The truth:  The Blue Fugates were a family from Eastern Kentucky, notably recognized for their blue skin, a genetic condition passed down over generations.  The peculiar story of the Fugate family begins with a French orphan named Martin Fugate. In 1820, Fugate claimed a land grant in Eastern Kentucky on the banks of Troublesome Creek.  He, and four of his seven children, were blue.  They married and had children, and the number of blue people in eastern Kentucky grew.

The blue-skinned Kentuckians existed for 200 years, until modern science discovered the genetic reason.  The Book Woman of Troublesome Creek is historical fiction.  The story, the characters are fiction, but the contextual facts are true.

And what a delightful story this is!  Not only did I fall in love with our main character, Cussy Mary (aka "Bluet"), but the writing thrilled me.  Cussy Marie is 19 years old for much of our story, which takes place in 1936.  She is a "book woman."  She rides her mule Junia into the hills five days a week, delivering books, magazines, and other reading materials to extremely poor and very remote homesteads.
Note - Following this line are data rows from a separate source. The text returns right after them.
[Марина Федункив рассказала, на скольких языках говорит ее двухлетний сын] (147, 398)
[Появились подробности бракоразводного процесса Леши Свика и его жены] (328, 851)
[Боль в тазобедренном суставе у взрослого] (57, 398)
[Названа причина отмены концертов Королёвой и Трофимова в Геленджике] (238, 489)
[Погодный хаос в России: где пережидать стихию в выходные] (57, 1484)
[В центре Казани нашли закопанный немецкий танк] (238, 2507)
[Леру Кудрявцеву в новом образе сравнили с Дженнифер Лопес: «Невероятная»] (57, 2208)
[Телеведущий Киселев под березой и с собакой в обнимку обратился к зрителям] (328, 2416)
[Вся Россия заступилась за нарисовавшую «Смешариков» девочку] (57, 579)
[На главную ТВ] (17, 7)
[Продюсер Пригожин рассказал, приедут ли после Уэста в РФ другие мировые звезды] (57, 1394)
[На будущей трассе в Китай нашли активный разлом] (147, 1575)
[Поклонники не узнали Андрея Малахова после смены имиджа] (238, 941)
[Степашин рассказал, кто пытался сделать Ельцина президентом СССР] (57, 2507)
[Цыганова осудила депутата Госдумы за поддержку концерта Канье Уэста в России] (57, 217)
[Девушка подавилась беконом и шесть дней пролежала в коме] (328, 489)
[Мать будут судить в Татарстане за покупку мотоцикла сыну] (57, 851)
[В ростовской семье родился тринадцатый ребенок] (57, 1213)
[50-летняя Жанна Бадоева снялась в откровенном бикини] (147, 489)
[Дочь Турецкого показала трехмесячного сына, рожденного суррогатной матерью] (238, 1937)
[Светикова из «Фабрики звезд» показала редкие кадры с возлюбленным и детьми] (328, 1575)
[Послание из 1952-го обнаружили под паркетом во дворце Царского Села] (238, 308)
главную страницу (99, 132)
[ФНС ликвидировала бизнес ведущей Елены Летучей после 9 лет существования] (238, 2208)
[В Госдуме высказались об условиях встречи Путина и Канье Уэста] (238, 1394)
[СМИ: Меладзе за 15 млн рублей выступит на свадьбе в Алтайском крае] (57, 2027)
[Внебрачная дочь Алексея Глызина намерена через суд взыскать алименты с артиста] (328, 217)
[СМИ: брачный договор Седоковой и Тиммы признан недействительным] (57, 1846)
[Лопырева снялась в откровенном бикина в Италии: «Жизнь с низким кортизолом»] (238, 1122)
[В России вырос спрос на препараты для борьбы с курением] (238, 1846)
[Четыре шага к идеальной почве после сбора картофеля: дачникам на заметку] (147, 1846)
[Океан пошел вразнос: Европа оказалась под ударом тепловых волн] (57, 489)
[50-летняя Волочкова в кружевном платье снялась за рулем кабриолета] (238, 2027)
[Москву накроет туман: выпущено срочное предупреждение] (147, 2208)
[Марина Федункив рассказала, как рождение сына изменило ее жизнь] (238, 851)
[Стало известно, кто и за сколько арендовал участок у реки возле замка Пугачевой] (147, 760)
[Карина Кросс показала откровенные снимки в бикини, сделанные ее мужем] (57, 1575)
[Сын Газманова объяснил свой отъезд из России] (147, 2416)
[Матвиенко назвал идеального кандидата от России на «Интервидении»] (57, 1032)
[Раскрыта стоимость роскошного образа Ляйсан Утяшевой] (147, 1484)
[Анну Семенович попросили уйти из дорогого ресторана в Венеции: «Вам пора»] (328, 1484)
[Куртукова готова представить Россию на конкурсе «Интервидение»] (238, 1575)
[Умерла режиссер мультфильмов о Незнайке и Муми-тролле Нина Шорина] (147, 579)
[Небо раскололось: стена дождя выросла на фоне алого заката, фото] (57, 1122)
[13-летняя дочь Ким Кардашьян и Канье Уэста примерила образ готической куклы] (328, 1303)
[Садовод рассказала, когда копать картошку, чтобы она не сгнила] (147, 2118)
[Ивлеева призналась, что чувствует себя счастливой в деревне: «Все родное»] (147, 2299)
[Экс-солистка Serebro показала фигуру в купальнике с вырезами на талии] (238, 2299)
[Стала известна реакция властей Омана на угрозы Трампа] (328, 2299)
She is also "colored" by the definition of that time, and experiences all the disrespect and brutality of those times.  She lives alone with her father, who is dying from the grim, sad, and ubiquitous employment in Kentucky, coal mining.

I had many examples of the writing that tickled my inner logophile. Here is a short one.   "Junia raised her upper lip and nibbled the breeze with tall, talking teeth."  (End of chapter six).  I love the visual!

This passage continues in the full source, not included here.